Remember that to claim any deduction for miles driven you must have detailed contemporaneous records. That means that you need to keep a log of all miles driven and that the log must be updated as the car is used, not at a later date. To meet the IRS rules for deducting miles driven for business purposes, simply record the beginning and ending mileage as well as the date for all business trips or other deductible miles driven.

If you want to take it a step further, change the color of the pen ink every so often as a way to “demonstrate” that the log was indeed compiled over many different time periods. (It isn’t “proof”, but it does look good if you ever have to argue that your mileage records are legitimate.)

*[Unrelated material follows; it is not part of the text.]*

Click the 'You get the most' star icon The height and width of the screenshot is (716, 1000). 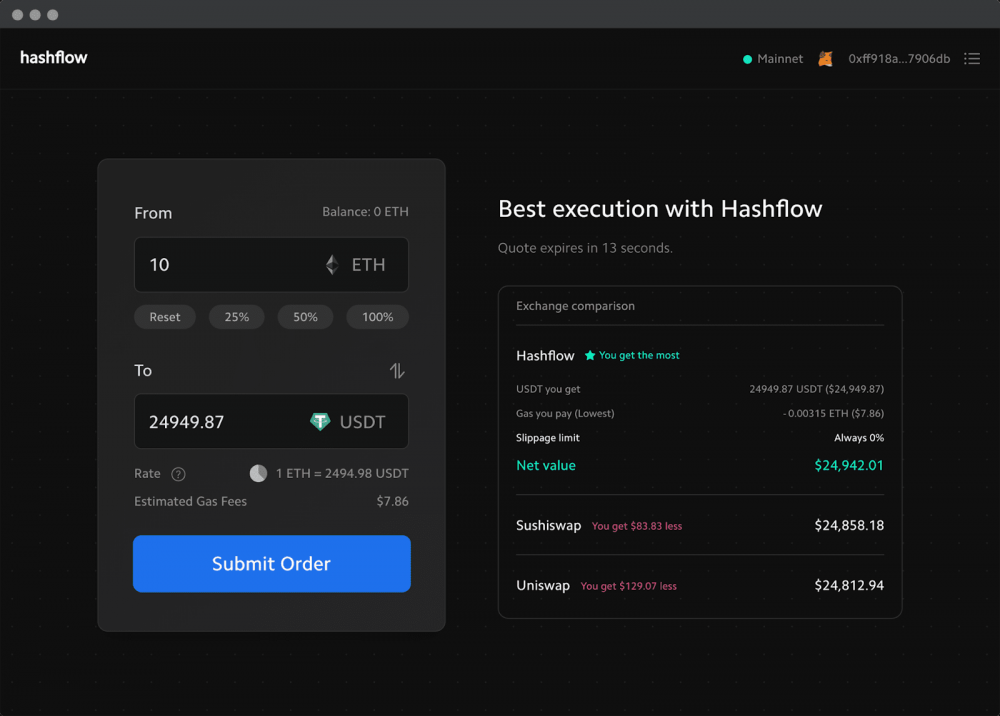pyautogui.click(x=590, y=355)
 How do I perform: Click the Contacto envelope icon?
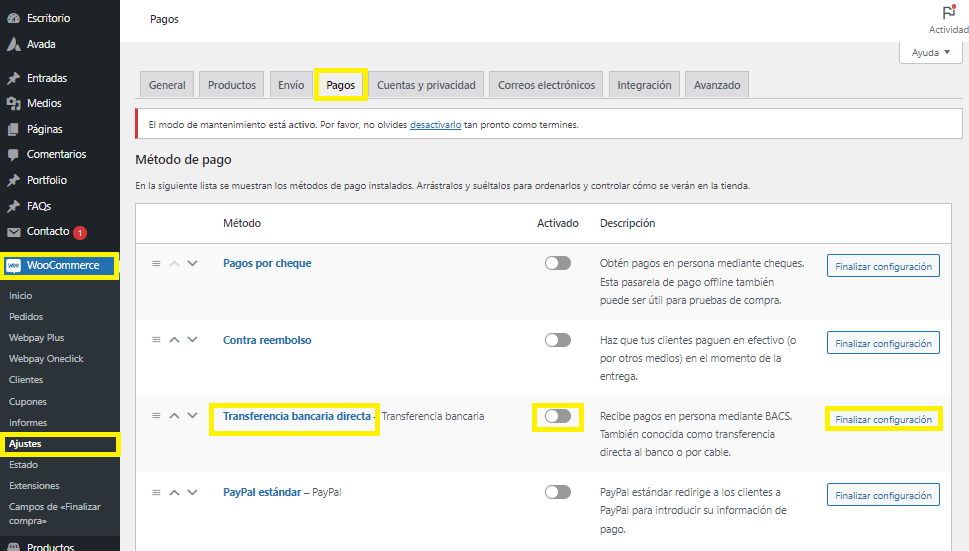13,232
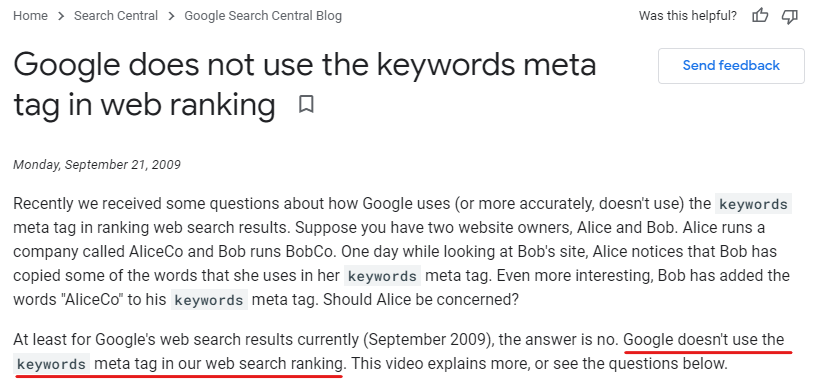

New 2011 Mileage Rate Rules

Beginning in 2011, people can use the standard business mileage rate for vehicles that are hired such as taxicabs and limousines. However, remember that you must record all such mileage with contemporaneous records just like regular mileage deductions.

IRS Mileage Rate 2011 Second Half

Due to higher gas prices in 2011, the IRS increased the standard mileage deduction rate in 2011 to 55.5 cents for the final six months of the year.

4 thoughts on “2011 Mileage Rate IRS Standard Deduction Amount Set”

  1. Given that a gallon of gasoline is $4.00 and the price of oil/tires goes up also, not to mention how much a car costs these days. I feel those of us who get paid mileage are on the loosing end at .51 cents. There is also the fact that we burn gas waiting on red lights, traffic, trains which does not give us miles to be reinbursed for. How can they set this price and say that’s what it is for the whole year?

    1. Ironically, they have adjusted it at 6 month intervals. Usually when they think that the rate is too high (will cost tax revenue). Otherwise, the theory is that the 51 cents is the average cost of not only gas but also maintenance and wear and tear on the vehicle. You can’t do anything about what an employer will pay as a reimbursement, but for tax purposes you can always keep your records and claim the actual expenses if you think that they will be higher.